Most recent nightmare:

Some ex-coworkers came over to my house and we were having a meeting on the porch when they suddenly picked up the table we were sitting at and carried to the curb strip and started eating lunch, complaining the whole time about how loud the street traffic was, which was total bullshit. I mean, what did they expect?

Your cure for writer's block:

I write the dialogue of a scene first, and flesh it out from there. That way I have a draft, and can build on it. It was a huge breakthrough when I figured this out. I was very pleased with myself.

Pessimistic question: Will you keep writing even after people stop reading?

Sure. I wrote before they started. My basement is full of unread manuscripts. The whole thing is much less stressful without the readers.

Cautiously optimistic question: Obama? Discuss.

Obama makes everything better. My 4-year-old tears his picture out of magazines, like he's Andy Gibb or something.
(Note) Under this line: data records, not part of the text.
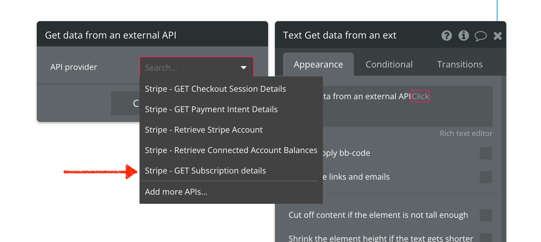The height and width of the screenshot is (242, 541).
Task: Open the Conditional tab
Action: [389, 64]
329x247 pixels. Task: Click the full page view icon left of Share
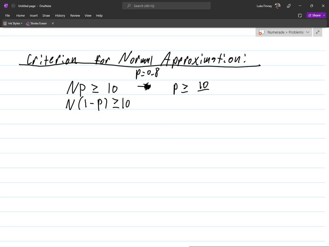(300, 15)
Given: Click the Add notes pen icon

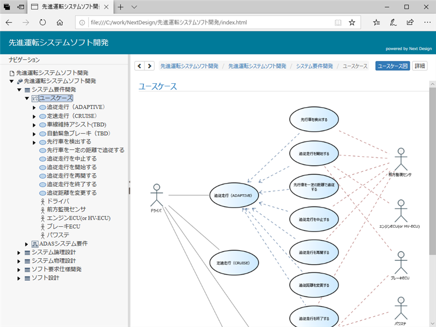Looking at the screenshot, I should [393, 23].
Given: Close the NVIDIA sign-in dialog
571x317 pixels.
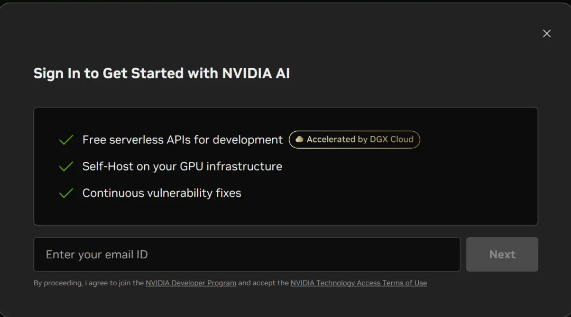Looking at the screenshot, I should point(547,33).
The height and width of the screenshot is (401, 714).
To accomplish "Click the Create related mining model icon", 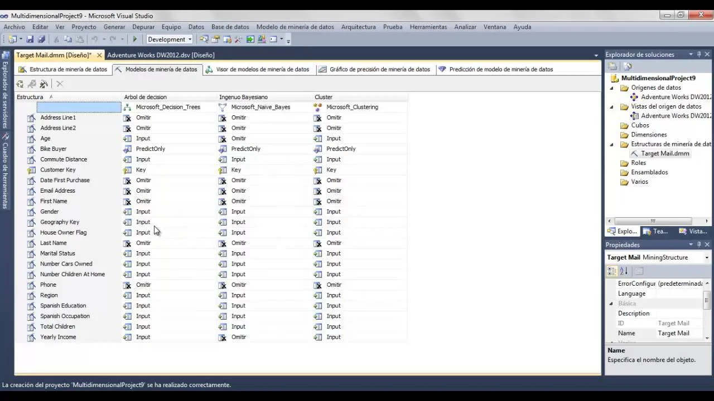I will point(20,84).
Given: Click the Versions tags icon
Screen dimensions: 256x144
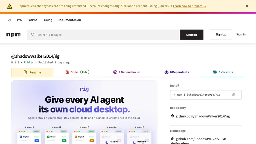Looking at the screenshot, I should 215,72.
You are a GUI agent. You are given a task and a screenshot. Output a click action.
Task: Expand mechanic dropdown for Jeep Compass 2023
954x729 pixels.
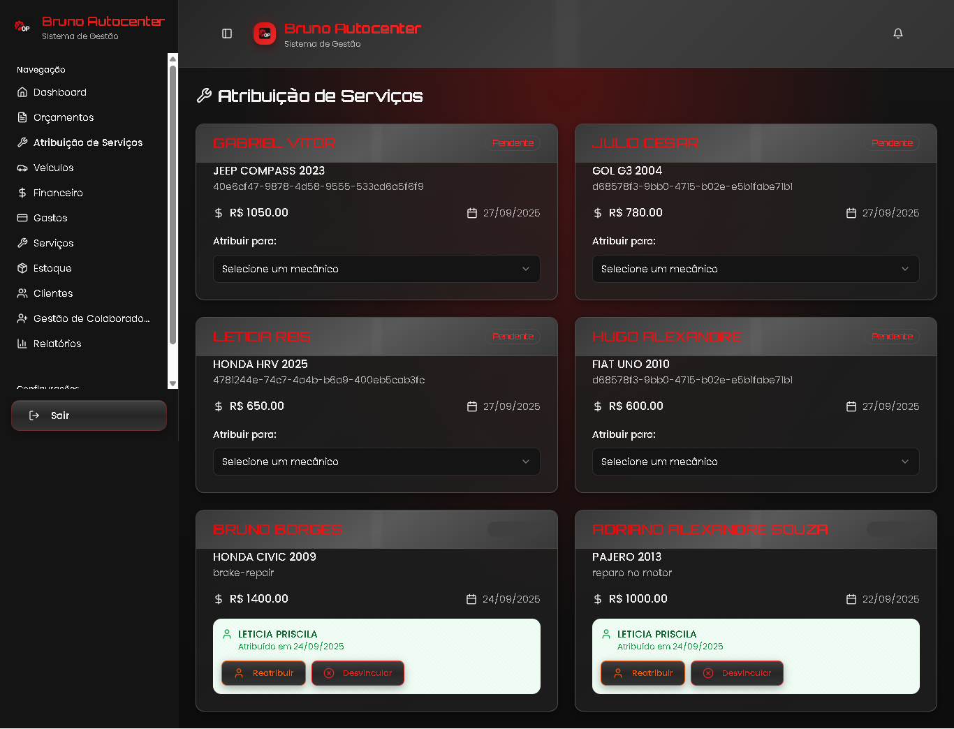376,269
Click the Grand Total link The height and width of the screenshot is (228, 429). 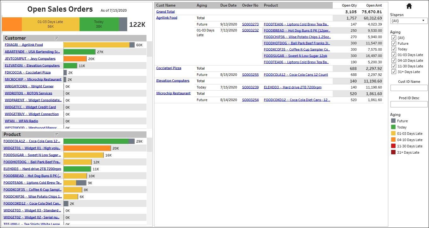coord(165,12)
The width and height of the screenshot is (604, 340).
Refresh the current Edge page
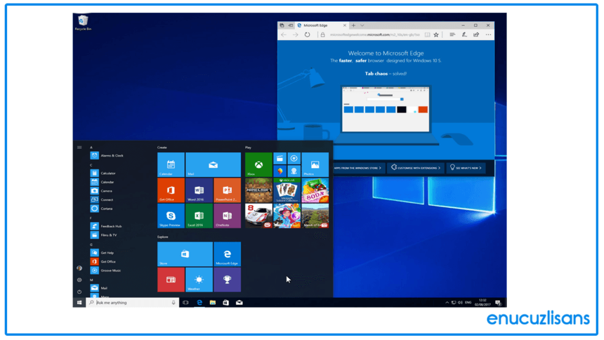(x=307, y=34)
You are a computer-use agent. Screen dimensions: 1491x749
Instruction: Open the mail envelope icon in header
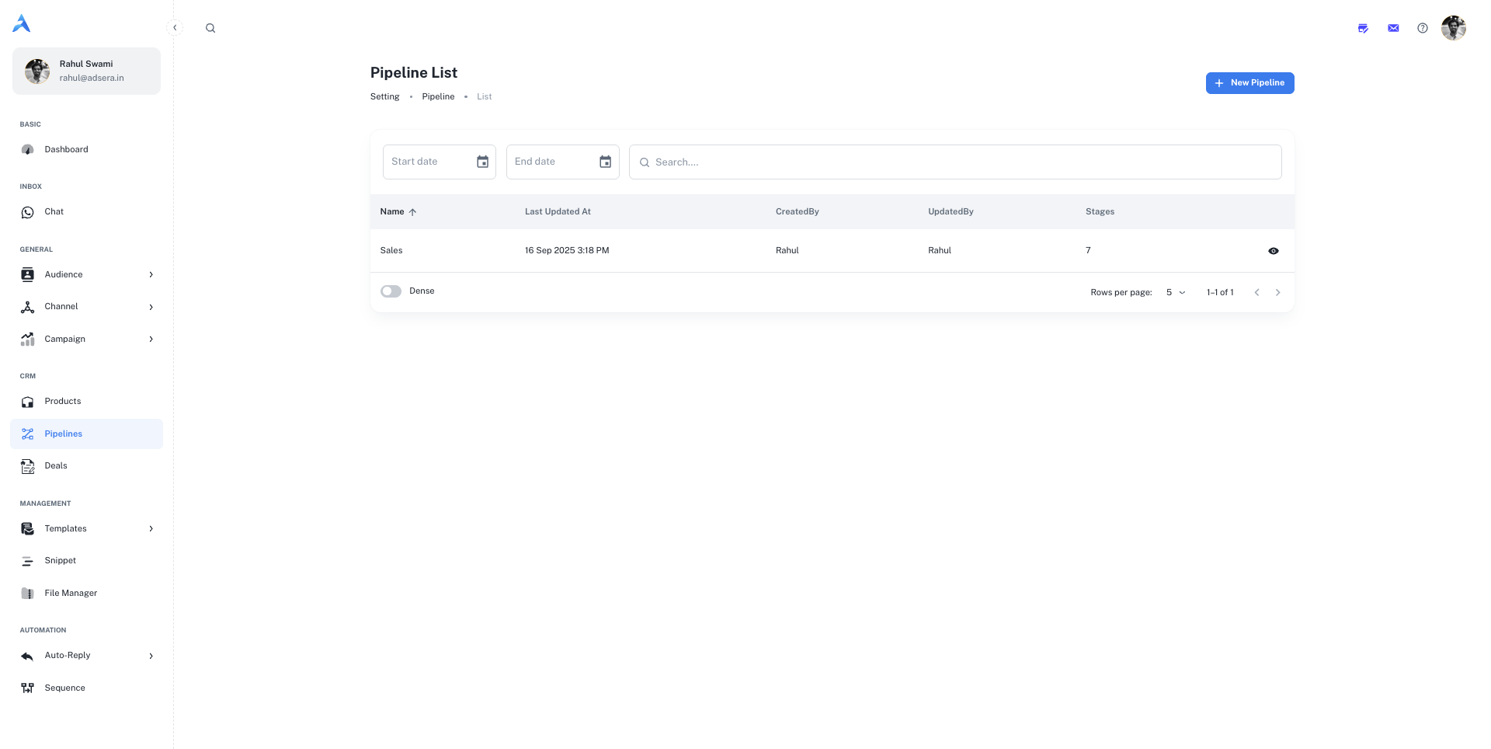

Share one thing you've had to change in your every day life thanks to our current recession.

I pick up the tab more.

Please paste a short paragraph from a story you're currently working on:

"Maybe I should have taken more precautions, with a murderer on the loose. Asked someone to walk me home. It just didn't occur to me. The woman they'd found cut in half in her car up the street? It was sad and fucked up and everything, but it had nothing to do with me. She'd only been in a few times. I hardly knew her. I sound like an asshole. I'm not. I'm a vegetarian. I went to the candlelight vigil. I even sang."